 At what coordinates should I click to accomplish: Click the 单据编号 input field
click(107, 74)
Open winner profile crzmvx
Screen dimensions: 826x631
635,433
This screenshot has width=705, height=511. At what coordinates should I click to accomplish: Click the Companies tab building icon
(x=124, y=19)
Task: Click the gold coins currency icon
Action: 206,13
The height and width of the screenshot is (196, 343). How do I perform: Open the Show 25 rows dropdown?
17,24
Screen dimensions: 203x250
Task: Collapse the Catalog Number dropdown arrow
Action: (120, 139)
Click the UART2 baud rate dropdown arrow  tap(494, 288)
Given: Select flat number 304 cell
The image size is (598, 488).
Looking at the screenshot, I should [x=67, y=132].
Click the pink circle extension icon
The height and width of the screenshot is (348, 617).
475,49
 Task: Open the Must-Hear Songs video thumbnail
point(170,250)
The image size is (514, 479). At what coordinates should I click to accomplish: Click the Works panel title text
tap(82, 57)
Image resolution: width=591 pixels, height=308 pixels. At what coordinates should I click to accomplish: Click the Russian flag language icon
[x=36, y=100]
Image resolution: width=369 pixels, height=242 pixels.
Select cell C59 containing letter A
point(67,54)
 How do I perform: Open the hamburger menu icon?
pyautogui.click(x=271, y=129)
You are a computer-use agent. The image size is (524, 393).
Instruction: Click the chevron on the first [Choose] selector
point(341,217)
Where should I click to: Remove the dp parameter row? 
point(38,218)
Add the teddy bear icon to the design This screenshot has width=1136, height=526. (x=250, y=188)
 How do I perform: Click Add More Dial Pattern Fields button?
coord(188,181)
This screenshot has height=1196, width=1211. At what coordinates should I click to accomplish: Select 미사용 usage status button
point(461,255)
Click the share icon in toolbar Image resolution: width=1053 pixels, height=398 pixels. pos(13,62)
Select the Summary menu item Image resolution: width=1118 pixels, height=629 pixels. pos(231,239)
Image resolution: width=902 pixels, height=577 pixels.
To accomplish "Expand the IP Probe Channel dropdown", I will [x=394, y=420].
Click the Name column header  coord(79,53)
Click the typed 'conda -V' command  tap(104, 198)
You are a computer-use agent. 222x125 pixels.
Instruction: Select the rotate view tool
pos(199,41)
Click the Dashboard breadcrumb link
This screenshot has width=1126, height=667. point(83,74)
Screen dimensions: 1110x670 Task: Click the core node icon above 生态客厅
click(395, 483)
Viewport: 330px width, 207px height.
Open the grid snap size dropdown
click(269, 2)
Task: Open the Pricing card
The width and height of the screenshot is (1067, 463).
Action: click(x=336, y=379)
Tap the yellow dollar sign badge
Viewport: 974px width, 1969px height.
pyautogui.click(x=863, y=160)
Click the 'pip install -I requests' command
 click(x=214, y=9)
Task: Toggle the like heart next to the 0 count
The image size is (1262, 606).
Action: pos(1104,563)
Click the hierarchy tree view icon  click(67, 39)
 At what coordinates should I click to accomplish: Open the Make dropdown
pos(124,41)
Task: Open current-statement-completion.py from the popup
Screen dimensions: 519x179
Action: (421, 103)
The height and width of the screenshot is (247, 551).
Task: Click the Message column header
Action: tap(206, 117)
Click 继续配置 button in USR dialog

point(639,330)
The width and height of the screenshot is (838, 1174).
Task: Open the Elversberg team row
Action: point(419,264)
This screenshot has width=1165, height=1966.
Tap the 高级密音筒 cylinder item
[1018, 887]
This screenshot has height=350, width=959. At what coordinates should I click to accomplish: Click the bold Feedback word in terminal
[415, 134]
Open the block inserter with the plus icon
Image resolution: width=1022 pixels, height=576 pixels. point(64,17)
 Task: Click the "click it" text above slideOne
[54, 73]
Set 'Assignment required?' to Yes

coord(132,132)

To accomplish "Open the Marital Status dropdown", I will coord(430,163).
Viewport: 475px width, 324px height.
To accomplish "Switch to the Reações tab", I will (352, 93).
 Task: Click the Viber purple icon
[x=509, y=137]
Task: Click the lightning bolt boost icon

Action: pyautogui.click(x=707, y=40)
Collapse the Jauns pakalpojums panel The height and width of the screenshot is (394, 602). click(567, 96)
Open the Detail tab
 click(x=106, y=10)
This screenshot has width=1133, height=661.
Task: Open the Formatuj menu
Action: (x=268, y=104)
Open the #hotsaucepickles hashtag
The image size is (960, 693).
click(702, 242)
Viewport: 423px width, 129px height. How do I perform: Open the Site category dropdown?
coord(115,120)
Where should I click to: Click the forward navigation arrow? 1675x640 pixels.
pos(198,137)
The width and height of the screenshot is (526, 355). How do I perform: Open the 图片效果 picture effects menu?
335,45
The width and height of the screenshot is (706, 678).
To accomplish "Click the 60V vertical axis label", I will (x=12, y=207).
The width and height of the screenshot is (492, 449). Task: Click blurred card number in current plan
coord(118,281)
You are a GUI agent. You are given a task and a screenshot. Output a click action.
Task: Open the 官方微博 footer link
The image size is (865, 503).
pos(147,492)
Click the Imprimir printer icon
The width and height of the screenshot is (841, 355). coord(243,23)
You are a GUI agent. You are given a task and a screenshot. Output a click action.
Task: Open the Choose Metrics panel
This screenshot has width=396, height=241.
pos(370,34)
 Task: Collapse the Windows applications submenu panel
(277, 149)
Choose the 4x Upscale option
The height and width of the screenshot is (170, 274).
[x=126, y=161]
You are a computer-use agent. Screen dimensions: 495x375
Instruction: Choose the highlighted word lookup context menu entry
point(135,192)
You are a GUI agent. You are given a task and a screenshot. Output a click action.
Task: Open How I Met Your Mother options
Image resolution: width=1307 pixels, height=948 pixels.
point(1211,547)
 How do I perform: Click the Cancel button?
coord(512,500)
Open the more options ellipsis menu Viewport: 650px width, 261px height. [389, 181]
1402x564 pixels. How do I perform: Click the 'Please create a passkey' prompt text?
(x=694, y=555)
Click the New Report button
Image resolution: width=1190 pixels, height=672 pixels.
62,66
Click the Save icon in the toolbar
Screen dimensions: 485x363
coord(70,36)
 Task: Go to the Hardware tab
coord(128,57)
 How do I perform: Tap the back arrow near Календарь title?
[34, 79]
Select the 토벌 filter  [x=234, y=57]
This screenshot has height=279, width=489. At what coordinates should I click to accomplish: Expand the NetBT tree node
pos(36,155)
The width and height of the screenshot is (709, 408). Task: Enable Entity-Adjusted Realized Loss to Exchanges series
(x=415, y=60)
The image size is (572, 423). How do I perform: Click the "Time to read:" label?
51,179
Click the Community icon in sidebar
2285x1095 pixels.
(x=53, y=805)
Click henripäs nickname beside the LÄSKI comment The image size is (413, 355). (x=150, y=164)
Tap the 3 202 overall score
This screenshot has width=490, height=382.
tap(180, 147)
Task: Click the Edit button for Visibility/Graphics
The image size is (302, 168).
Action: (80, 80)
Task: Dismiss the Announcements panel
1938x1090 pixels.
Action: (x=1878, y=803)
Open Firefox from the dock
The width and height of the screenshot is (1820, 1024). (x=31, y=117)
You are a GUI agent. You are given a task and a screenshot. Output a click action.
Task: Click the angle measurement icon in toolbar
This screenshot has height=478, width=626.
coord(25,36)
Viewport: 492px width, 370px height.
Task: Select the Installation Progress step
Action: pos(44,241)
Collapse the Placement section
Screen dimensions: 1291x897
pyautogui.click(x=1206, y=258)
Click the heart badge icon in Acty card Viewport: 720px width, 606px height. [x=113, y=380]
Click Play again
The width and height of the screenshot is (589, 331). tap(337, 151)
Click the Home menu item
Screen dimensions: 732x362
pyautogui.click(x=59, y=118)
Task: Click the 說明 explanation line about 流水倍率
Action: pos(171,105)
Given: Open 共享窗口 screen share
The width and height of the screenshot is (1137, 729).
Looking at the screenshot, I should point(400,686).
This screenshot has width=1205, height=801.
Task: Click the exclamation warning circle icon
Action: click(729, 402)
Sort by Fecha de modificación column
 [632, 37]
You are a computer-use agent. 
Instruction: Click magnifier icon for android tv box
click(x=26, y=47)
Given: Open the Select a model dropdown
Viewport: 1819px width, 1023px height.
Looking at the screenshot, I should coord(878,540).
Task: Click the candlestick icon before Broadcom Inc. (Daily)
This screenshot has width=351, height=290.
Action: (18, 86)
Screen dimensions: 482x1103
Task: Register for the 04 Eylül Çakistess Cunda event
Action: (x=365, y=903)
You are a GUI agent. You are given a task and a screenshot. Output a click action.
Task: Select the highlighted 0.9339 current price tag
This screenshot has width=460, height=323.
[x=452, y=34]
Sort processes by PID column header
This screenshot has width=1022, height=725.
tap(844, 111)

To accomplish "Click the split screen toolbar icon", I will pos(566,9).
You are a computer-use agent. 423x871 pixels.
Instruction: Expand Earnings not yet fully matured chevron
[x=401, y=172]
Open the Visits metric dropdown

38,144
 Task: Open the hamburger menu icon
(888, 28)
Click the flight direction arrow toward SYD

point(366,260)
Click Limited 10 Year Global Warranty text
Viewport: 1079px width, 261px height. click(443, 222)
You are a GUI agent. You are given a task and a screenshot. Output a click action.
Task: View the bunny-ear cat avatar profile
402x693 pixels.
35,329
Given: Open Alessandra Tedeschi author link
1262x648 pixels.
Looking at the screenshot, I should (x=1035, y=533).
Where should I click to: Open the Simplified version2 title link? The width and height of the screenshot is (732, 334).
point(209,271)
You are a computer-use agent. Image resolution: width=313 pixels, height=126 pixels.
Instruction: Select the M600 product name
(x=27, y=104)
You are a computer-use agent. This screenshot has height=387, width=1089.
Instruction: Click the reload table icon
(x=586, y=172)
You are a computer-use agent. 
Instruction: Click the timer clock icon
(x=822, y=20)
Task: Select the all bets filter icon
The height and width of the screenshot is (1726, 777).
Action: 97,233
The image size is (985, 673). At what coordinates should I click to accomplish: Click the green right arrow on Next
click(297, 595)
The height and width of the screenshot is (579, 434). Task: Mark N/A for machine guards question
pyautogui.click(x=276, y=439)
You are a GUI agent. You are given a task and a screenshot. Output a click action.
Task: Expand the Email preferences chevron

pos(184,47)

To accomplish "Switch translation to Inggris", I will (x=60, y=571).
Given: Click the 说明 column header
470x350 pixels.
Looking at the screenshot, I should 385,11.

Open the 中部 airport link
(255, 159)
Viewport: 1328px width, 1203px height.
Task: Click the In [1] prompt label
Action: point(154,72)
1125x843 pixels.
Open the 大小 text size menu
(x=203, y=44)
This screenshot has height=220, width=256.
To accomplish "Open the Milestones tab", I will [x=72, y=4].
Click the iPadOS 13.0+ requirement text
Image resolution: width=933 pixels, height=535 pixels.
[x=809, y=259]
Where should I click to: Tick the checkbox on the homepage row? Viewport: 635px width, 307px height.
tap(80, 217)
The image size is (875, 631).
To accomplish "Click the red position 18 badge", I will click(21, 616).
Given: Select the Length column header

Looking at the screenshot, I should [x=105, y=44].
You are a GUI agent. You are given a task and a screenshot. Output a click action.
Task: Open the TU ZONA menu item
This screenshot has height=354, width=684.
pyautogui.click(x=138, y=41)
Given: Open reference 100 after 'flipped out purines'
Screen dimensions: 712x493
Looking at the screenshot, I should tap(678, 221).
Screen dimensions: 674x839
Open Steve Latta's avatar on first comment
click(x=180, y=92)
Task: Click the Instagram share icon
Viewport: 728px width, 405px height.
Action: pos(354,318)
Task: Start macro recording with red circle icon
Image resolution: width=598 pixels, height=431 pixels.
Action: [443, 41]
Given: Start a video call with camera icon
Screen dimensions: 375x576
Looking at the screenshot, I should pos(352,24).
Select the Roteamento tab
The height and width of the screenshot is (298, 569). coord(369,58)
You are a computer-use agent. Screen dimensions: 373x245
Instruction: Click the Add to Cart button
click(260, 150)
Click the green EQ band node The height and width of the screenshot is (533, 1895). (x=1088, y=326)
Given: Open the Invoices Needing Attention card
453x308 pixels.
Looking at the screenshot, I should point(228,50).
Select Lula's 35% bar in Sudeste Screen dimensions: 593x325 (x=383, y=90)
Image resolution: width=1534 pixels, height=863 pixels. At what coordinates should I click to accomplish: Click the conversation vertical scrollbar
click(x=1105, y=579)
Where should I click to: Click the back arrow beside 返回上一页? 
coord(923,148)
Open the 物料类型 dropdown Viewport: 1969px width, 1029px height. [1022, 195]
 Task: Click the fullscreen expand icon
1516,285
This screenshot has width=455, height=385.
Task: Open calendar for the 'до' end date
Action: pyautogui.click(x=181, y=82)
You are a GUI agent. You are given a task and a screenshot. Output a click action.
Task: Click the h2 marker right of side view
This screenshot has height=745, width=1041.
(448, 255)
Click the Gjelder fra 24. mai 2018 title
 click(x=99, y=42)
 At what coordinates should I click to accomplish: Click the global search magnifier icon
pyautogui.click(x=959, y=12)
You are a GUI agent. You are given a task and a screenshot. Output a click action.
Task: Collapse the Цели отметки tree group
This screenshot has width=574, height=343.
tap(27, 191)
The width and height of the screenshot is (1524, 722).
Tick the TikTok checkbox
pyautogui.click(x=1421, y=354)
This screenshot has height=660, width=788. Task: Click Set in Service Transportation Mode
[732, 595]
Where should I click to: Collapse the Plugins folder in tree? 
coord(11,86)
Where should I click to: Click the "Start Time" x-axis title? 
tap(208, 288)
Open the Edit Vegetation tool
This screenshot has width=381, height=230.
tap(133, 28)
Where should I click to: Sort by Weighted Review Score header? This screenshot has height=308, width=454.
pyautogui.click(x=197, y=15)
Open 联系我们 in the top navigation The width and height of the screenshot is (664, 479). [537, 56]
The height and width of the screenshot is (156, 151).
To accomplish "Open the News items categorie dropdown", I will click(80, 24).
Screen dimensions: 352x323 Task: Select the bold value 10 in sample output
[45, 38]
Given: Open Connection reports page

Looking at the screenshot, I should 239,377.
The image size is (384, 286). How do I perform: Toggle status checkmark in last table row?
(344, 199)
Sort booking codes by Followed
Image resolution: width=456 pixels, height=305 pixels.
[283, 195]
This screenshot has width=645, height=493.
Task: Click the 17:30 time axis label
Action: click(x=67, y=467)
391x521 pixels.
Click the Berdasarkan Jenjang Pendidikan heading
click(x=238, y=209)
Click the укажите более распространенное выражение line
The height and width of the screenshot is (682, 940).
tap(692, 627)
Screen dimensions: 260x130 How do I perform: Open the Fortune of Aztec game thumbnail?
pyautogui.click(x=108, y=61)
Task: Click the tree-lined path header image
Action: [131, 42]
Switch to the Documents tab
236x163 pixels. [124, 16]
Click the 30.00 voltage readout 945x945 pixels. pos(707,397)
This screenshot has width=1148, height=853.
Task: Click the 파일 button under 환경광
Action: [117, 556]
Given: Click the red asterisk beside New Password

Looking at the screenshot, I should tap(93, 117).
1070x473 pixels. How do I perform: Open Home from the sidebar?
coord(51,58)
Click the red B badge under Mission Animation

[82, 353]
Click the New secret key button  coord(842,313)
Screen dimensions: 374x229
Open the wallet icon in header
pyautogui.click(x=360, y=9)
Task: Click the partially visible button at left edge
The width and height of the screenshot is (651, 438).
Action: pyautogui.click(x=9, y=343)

*-*-*

## Goal
Update the data starting with the line containing "Select the Roteamento tab" and going through the line containing "Select Lula's 35%": reproduce those lines with "Add to Cart" changed to "Buy Now" and nothing else altered.

## The result
Select the Roteamento tab
The height and width of the screenshot is (298, 569). coord(369,58)
You are a computer-use agent. Screen dimensions: 373x245
Instruction: Click the Buy Now button
click(260, 150)
Click the green EQ band node The height and width of the screenshot is (533, 1895). (x=1088, y=326)
Given: Open the Invoices Needing Attention card
453x308 pixels.
Looking at the screenshot, I should point(228,50).
Select Lula's 35% bar in Sudeste Screen dimensions: 593x325 (x=383, y=90)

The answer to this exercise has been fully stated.